◆ **TASKS AND EXERCISES**
#1 Output the passage of the forum post on scope reticles from "Would you buy" up to and including "for the eye.", word for word.
#2 Write the next part of the forum post on scope reticle illumination, picking up right after its last sentence.

Would you buy this scope?

I'm late to the party on commenting. Still trying to catch up on the thread (I'm around page 140 by now).

I would buy one as soon as they are available (assuming I catch them in stock) possibly two. If I liked them enough, I would consider a third. However, I am very interested in the 2-8 with a similar reticle that was discussed pages back.
 
@



Yes to all of this. Those opinions are likely shaped by experience. If you need further convincing:

Most of you are motorist; all motorists know the experience of meeting opposite traffic in the dark and not seeing much beyond the other vehicle's headlights.
In the car, the experience is more acute than with an overly illuminated scope reticle, but it's the same mechanism for the eye.

Considering how knowledgable engineers needs to be in order to build a functional scope, I am sometimes baffled at how little thought is given to the shooters biological limitations; clearly they understand optics!

Your sharp vision is created by the fovea, this is only ø1,5-2mm of your eye and contains 150000-200000 light sensitive receptors. The central-most part of this in only ø 0,15-0,35mm, it contains only cones (no rods/no nightvision) and only about 1000* of these creates the image that your brain will convert to a trigger-reflex. An olympic level shooter can discern about a 2mm shift (0,08") at 50 meters in the sight picture or 4mm/100*.

It's the same 1000 receptors used for every shot. These receptors are light sensitive and have limited stamina (wash out). (All of you have at some time done some sort of parlor-trick illusion image thingie, so you have firsthand experience on how your vision can be manipulated, have after images or seeing movement that isn't there. etc etc

So at least from my design perspective this means:
Yes, an illuminated dot makes sense. There are no rods where the eye creates the image for a trigger reflex.

No, excessive lightning is not good. Why do you want to fight against the rod receptors and degrade image quality? You just spent all that money on lenses with >90% light transmission (in a certain wavelenght) and now you will not let the eye use all of that light?

◆ **Stored items**
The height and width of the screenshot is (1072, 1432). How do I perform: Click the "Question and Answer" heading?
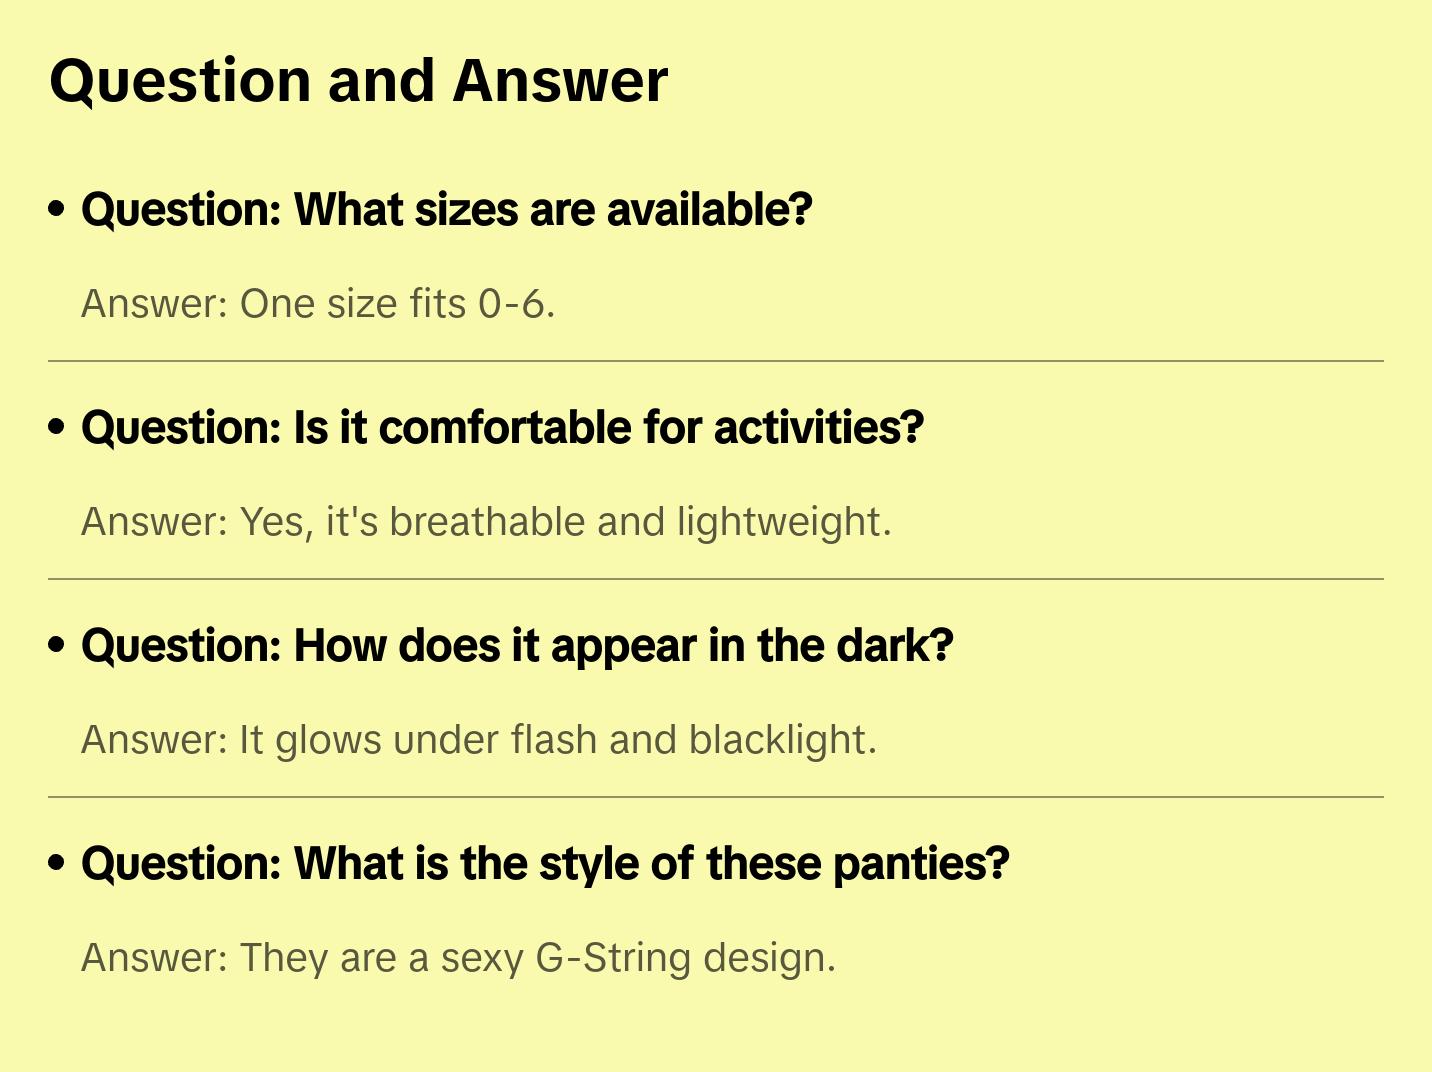(358, 81)
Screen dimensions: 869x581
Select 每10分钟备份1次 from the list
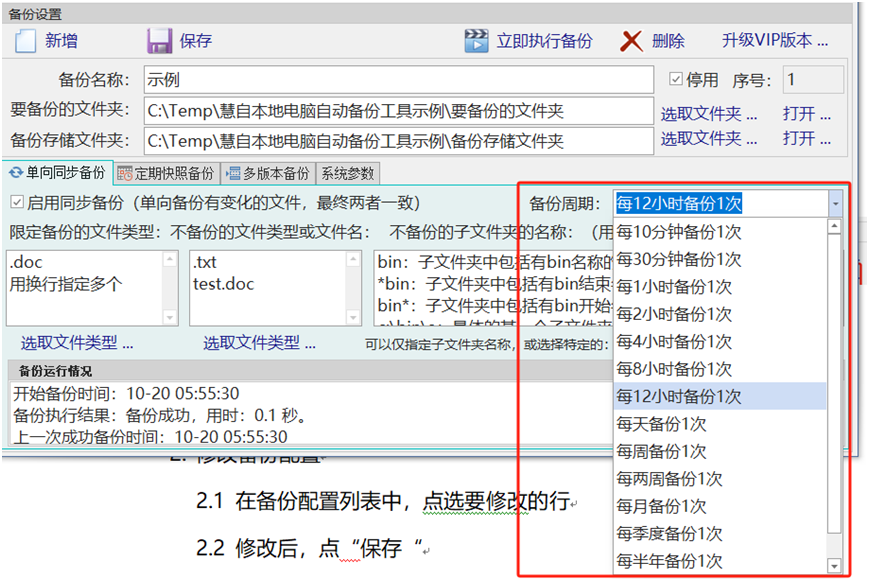tap(679, 232)
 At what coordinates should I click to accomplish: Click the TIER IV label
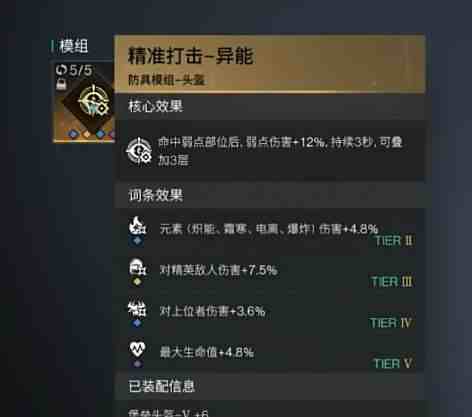click(x=391, y=323)
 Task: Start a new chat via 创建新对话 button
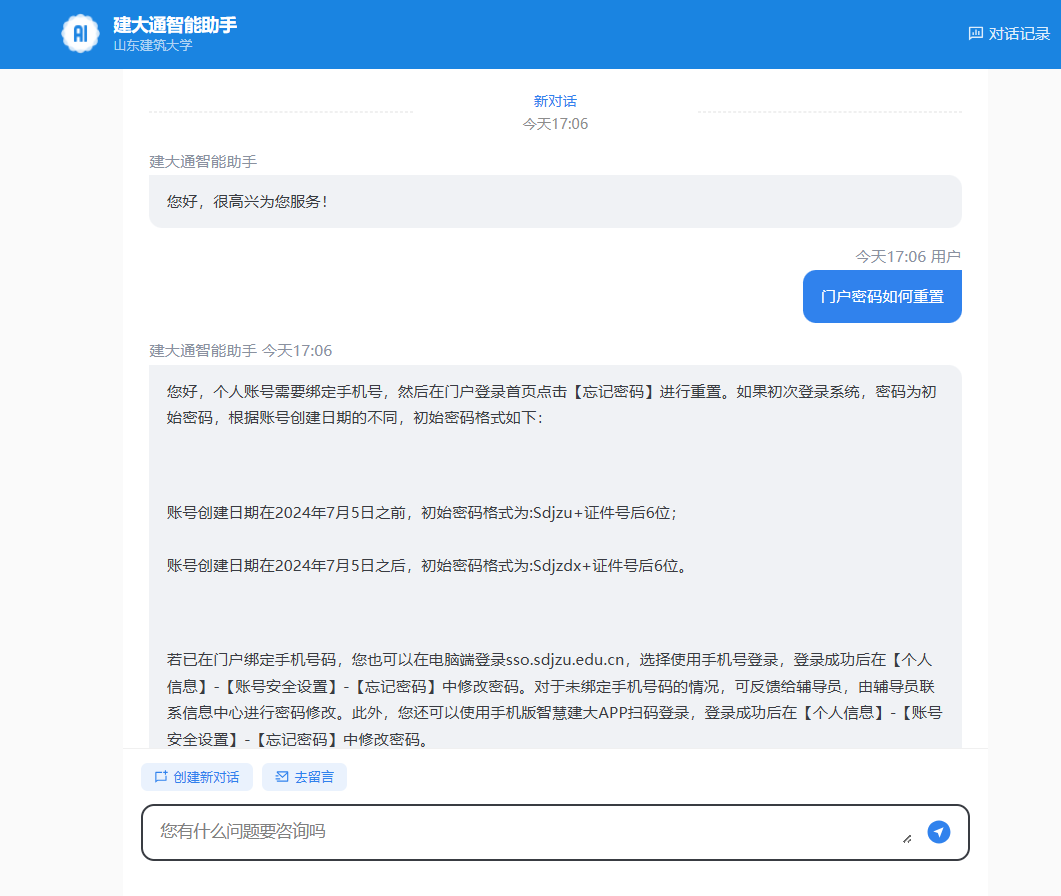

◆ **ANSWERS BY TASK**
#1
Would you buy this scope?

I'm late to the party on commenting. Still trying to catch up on the thread (I'm around page 140 by now).

I would buy one as soon as they are available (assuming I catch them in stock) possibly two. If I liked them enough, I would consider a third. However, I am very interested in the 2-8 with a similar reticle that was discussed pages back.
 
@



Yes to all of this. Those opinions are likely shaped by experience. If you need further convincing:

Most of you are motorist; all motorists know the experience of meeting opposite traffic in the dark and not seeing much beyond the other vehicle's headlights.
In the car, the experience is more acute than with an overly illuminated scope reticle, but it's the same mechanism for the eye.

#2
No, tiny aiming dots makes no sense, they are marginal for the eye. A dot large enough to be easily interpreted/easily converted to a trigger reflex makes sense. I went with "half a bullet diameter every side" which gives the HUNTER the impression of placing the bullet exactly on the dot and it gives the EYE a comfortably sized reference to work with.


Of course there might be errors is my reasoning, but the above was my design decisions and it appears that my desired end-result is mirrored in the user experience.

(*Ways of the rifle 2009 - Buhlmann, Reinkemeier, Eckhardt, Murray, Bindra. Page 200)

@Formidilosus love seeing the reticle images. You might as well post a picture at EVERY magnification possible, it is only a matter of time before someone requests it...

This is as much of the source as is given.